Records for the exercise:
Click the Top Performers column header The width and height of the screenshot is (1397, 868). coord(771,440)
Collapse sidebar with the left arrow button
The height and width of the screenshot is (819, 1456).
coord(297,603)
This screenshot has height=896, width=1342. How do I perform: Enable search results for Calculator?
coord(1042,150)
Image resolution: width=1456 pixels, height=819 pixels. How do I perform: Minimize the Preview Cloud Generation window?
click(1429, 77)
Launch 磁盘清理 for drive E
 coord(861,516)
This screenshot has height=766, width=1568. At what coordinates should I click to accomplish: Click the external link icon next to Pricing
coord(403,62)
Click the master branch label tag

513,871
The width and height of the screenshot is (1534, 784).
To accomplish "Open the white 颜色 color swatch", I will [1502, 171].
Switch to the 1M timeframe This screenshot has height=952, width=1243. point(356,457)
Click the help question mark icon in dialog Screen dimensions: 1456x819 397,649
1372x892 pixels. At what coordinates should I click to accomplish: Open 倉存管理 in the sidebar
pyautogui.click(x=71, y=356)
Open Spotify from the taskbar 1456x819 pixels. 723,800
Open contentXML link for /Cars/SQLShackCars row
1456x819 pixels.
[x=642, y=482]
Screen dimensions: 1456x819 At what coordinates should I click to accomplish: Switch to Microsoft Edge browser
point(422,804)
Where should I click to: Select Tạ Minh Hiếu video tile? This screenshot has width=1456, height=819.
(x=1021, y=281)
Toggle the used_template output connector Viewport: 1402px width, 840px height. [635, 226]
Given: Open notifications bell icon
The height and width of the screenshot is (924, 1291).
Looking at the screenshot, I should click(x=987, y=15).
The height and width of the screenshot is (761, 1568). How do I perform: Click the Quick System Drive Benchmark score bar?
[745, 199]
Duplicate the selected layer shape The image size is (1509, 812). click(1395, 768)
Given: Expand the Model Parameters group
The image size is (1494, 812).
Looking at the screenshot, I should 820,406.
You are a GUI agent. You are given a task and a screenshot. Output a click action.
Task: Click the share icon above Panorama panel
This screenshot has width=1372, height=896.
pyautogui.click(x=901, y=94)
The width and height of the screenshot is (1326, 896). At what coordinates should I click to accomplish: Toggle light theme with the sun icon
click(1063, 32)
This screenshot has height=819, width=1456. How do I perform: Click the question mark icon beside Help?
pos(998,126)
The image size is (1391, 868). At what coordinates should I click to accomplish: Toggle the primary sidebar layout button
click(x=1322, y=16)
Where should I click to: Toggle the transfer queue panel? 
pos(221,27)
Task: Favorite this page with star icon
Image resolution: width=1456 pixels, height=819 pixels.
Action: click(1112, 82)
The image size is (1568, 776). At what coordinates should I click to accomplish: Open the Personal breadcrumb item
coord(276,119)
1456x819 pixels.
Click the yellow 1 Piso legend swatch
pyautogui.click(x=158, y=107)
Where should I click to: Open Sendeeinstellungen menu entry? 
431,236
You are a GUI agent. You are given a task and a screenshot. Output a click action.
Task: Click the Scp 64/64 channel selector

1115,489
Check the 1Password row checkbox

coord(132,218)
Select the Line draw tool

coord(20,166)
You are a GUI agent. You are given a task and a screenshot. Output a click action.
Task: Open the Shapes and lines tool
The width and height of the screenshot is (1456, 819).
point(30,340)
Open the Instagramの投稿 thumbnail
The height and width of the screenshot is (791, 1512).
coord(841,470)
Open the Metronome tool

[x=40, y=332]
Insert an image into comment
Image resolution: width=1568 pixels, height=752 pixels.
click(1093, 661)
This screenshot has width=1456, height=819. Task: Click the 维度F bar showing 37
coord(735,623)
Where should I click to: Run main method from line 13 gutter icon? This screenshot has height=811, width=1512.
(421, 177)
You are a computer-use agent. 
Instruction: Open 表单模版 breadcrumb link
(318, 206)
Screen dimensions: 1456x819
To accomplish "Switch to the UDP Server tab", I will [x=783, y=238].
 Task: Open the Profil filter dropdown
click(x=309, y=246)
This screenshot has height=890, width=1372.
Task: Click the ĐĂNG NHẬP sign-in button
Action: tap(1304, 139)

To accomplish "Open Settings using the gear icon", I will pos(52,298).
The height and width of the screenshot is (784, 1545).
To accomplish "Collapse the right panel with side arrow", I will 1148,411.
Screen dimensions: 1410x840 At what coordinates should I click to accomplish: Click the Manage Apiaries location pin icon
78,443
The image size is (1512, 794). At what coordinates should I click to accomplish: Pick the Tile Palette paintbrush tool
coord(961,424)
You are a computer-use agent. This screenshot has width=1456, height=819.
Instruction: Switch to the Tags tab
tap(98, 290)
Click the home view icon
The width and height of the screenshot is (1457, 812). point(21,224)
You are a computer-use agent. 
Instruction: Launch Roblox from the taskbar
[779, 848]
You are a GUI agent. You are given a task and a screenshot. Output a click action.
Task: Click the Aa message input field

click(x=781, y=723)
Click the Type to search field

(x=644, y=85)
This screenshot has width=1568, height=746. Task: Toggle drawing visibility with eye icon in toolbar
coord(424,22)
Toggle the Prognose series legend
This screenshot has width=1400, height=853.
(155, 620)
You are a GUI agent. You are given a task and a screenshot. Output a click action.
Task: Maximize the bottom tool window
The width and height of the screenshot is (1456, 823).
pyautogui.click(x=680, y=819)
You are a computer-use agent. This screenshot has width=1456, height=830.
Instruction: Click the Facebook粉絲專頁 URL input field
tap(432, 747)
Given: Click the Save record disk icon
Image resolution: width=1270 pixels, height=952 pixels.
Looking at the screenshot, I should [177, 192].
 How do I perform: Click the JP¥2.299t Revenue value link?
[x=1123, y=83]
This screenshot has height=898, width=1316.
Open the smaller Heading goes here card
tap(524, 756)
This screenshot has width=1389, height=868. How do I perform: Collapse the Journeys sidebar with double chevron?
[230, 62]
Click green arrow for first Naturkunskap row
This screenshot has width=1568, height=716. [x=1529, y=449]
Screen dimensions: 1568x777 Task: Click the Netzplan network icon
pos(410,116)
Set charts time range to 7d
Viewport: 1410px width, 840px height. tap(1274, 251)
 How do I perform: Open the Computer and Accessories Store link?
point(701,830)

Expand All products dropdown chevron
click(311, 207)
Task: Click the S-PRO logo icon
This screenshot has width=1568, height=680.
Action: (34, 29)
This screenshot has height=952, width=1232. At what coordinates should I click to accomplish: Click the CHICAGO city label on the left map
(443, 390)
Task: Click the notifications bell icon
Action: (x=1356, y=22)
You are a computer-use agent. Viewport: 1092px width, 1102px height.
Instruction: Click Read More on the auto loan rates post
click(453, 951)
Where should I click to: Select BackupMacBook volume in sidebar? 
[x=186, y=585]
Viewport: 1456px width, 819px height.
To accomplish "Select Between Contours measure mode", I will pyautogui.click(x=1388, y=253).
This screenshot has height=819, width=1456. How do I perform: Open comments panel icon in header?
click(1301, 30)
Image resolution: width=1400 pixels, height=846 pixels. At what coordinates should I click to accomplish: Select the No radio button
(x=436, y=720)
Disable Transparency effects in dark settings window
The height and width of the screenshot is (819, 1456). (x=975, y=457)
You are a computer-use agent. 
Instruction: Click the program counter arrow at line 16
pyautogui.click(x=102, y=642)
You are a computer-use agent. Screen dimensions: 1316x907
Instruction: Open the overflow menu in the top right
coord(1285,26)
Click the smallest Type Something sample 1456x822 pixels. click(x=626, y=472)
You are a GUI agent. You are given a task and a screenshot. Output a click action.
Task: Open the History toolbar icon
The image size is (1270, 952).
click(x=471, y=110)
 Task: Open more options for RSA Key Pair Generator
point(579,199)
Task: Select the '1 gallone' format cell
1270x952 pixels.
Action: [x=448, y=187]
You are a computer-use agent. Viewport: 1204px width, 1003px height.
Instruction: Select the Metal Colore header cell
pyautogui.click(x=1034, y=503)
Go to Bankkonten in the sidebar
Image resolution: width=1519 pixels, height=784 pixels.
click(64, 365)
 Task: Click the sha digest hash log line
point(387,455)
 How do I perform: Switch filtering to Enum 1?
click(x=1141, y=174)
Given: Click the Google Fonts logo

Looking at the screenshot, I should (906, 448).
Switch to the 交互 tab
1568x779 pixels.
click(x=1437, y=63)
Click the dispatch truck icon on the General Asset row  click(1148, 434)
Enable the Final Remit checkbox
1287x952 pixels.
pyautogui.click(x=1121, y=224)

Problem: What you copy should begin at the line with "Given: Click the Google Fonts logo" and end at the final line of the listing, each line exactly as it is.

Task response:
Given: Click the Google Fonts logo

Looking at the screenshot, I should (906, 448).
Switch to the 交互 tab
1568x779 pixels.
click(x=1437, y=63)
Click the dispatch truck icon on the General Asset row  click(1148, 434)
Enable the Final Remit checkbox
1287x952 pixels.
pyautogui.click(x=1121, y=224)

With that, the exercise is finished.